* **What is asked**
Rescale the records below, starting with their first line and going on through the line with "お役立ち情報 (153, 624)": copy every line again, requests included, multiplying each coordinate in the answers by 0.25 and rounding to the nearest whole number, with halves rounded up. Leave the pictures out of your answer.

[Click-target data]
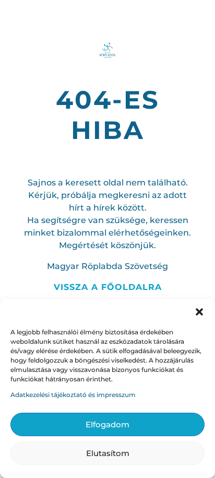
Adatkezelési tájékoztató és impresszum (73, 395)
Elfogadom (107, 424)
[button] (199, 312)
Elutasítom (107, 453)
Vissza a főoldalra (108, 287)
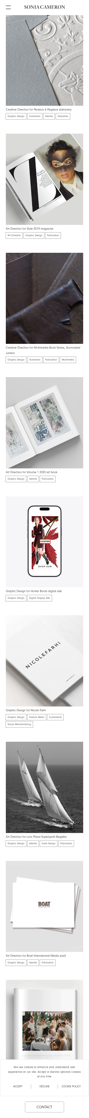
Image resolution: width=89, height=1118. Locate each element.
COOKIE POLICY (71, 1086)
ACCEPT (17, 1086)
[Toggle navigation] (11, 5)
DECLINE (44, 1086)
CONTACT (44, 1107)
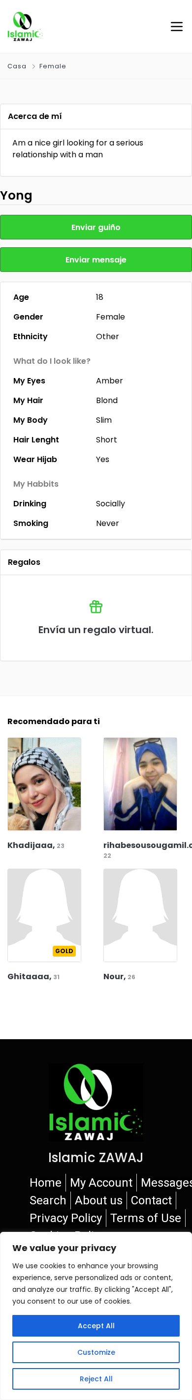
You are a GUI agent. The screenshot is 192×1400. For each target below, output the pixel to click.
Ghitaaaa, (33, 976)
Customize (96, 1352)
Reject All (96, 1379)
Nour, (119, 976)
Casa (17, 66)
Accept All (96, 1326)
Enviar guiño (96, 227)
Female (52, 66)
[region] (96, 1316)
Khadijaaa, (35, 845)
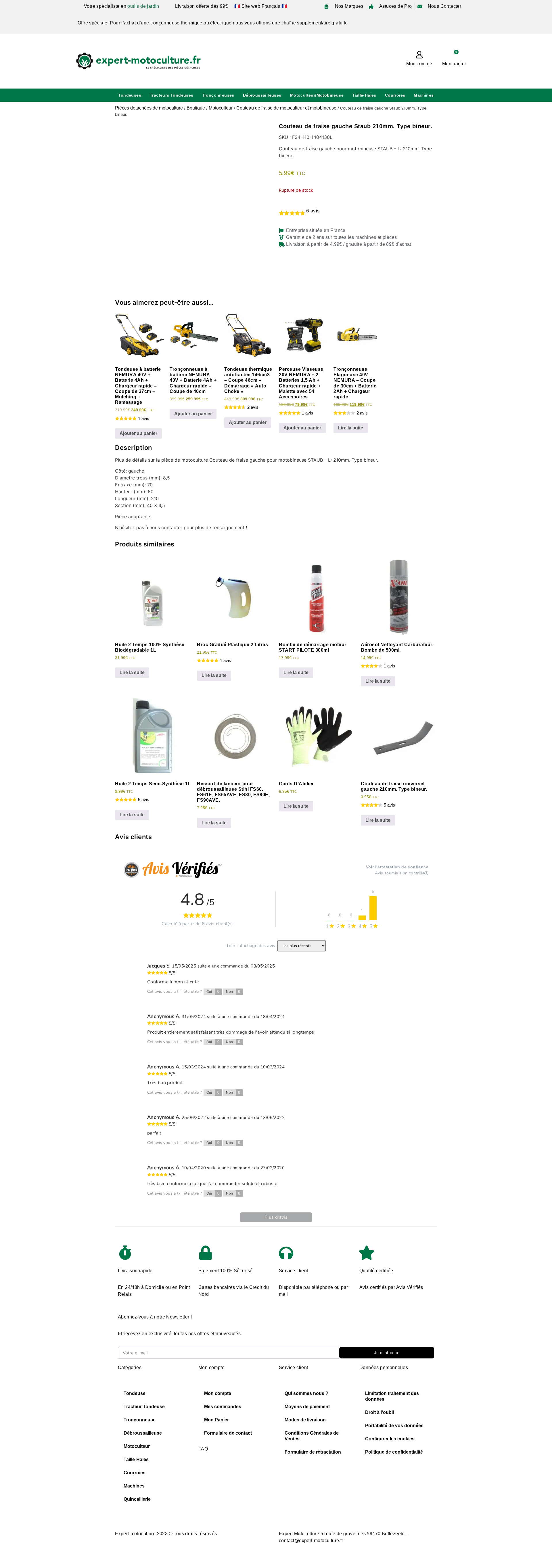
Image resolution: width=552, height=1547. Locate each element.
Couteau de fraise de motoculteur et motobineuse (286, 107)
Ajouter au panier (138, 433)
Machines (424, 95)
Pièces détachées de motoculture (149, 107)
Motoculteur (221, 107)
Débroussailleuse (143, 1433)
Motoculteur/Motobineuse (317, 95)
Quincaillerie (137, 1499)
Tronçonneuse (140, 1419)
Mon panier (454, 63)
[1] (362, 917)
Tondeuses (129, 95)
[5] (373, 908)
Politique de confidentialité (394, 1452)
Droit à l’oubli (379, 1412)
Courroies (395, 95)
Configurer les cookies (390, 1438)
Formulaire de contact (228, 1433)
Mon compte (419, 63)
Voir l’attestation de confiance (397, 867)
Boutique (196, 107)
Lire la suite (350, 427)
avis (313, 211)
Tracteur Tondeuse (144, 1406)
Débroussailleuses (262, 95)
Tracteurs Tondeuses (171, 95)
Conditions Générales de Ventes (312, 1436)
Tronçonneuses (218, 95)
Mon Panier (216, 1419)
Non (233, 991)
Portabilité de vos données (394, 1425)
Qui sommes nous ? (306, 1393)
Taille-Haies (364, 95)
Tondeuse (134, 1393)
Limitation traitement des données (392, 1396)
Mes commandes (222, 1406)
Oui (213, 991)
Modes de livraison (305, 1419)
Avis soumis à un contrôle (399, 874)
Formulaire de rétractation (313, 1452)
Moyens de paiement (307, 1406)
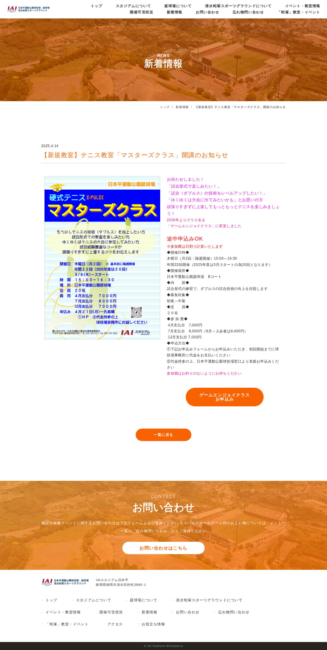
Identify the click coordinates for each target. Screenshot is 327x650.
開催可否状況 (141, 12)
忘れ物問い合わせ (248, 12)
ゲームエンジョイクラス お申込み (225, 397)
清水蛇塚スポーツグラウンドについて (238, 6)
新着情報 (174, 12)
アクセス (115, 624)
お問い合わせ (207, 12)
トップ (97, 6)
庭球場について (178, 6)
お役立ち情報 (153, 624)
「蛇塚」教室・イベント (298, 12)
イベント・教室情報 (302, 6)
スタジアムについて (133, 6)
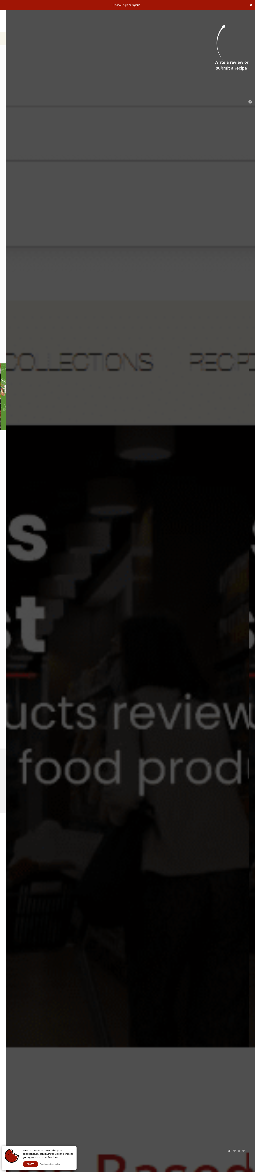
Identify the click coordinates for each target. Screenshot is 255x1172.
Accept (30, 1164)
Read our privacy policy (50, 1164)
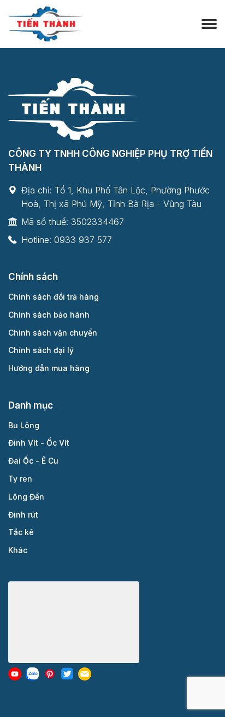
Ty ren (20, 478)
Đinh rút (23, 514)
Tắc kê (21, 532)
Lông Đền (26, 496)
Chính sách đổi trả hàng (53, 296)
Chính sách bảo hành (49, 314)
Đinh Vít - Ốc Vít (38, 442)
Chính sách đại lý (41, 350)
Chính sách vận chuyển (52, 332)
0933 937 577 (83, 239)
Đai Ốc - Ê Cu (33, 460)
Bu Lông (23, 425)
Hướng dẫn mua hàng (49, 368)
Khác (17, 550)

* **Response below**
Adatkezelési tájékoztató és impresszum (18, 99)
Elfogadom (27, 106)
[button] (50, 78)
Elutasítom (27, 113)
Vissza a főoldalra (27, 72)
Image resolution: width=89, height=1118. Locate each element.
COOKIE POLICY (18, 272)
ACCEPT (4, 272)
[Toggle navigation] (3, 1)
DECLINE (11, 272)
CONTACT (11, 277)
You are a GUI agent. The screenshot is 192×1400. For each target below, output the pixel to click.
Ghitaaaa, (8, 244)
Customize (24, 338)
Reject All (24, 345)
Nour, (30, 244)
Casa (4, 17)
Accept All (24, 332)
Enviar guiño (24, 57)
Female (13, 17)
[region] (24, 329)
Khadijaaa, (9, 211)
Image resolution: width=552, height=1547. Locate each element.
Couteau de fraise de motoculteur et motobineuse (72, 27)
Ajouter au panier (35, 108)
Machines (106, 24)
Pièces détachées de motoculture (37, 27)
Motoculteur (55, 27)
Débroussailleuse (36, 358)
Motoculteur/Motobineuse (79, 24)
Quincaillerie (34, 375)
Tronçonneuse (35, 355)
Mon panier (114, 16)
[1] (91, 229)
Tondeuses (32, 24)
[5] (93, 227)
Politique de confidentialité (99, 363)
Droit à l’oubli (95, 353)
Courroies (99, 24)
Configurer les cookies (98, 360)
Formulaire de contact (57, 358)
Mon compte (105, 16)
Voir l’attestation de confiance (99, 217)
Boutique (49, 27)
Lire la suite (88, 107)
avis (78, 53)
Tracteur Tondeuse (36, 352)
Débroussailleuses (66, 24)
Tracteurs Tondeuses (43, 24)
Conditions Générales de Ventes (78, 359)
Tronçonneuses (55, 24)
Mon Panier (54, 355)
Non (58, 248)
Portabilité de vos données (99, 356)
Qui sommes nous ? (77, 348)
Taille-Haies (91, 24)
Tondeuse (34, 348)
Limitation traitement des données (98, 349)
Mes commandes (56, 352)
Oui (53, 248)
Modes de livraison (76, 355)
Avis soumis à un contrôle (100, 219)
Formulaire de rétractation (78, 363)
Moyens de paiement (77, 352)
Identify the click coordinates for each target. Screenshot is 327x650.
開催可否状況 (35, 3)
忘れ物問い合わせ (62, 3)
ゲームエンジョイクラス お申込み (56, 99)
清水蛇塚スポーツグラウンドについて (60, 2)
新着情報 (44, 3)
アクセス (29, 156)
お問い合わせ (52, 3)
トップ (24, 2)
庭球場について (45, 2)
お役立ち情報 (38, 156)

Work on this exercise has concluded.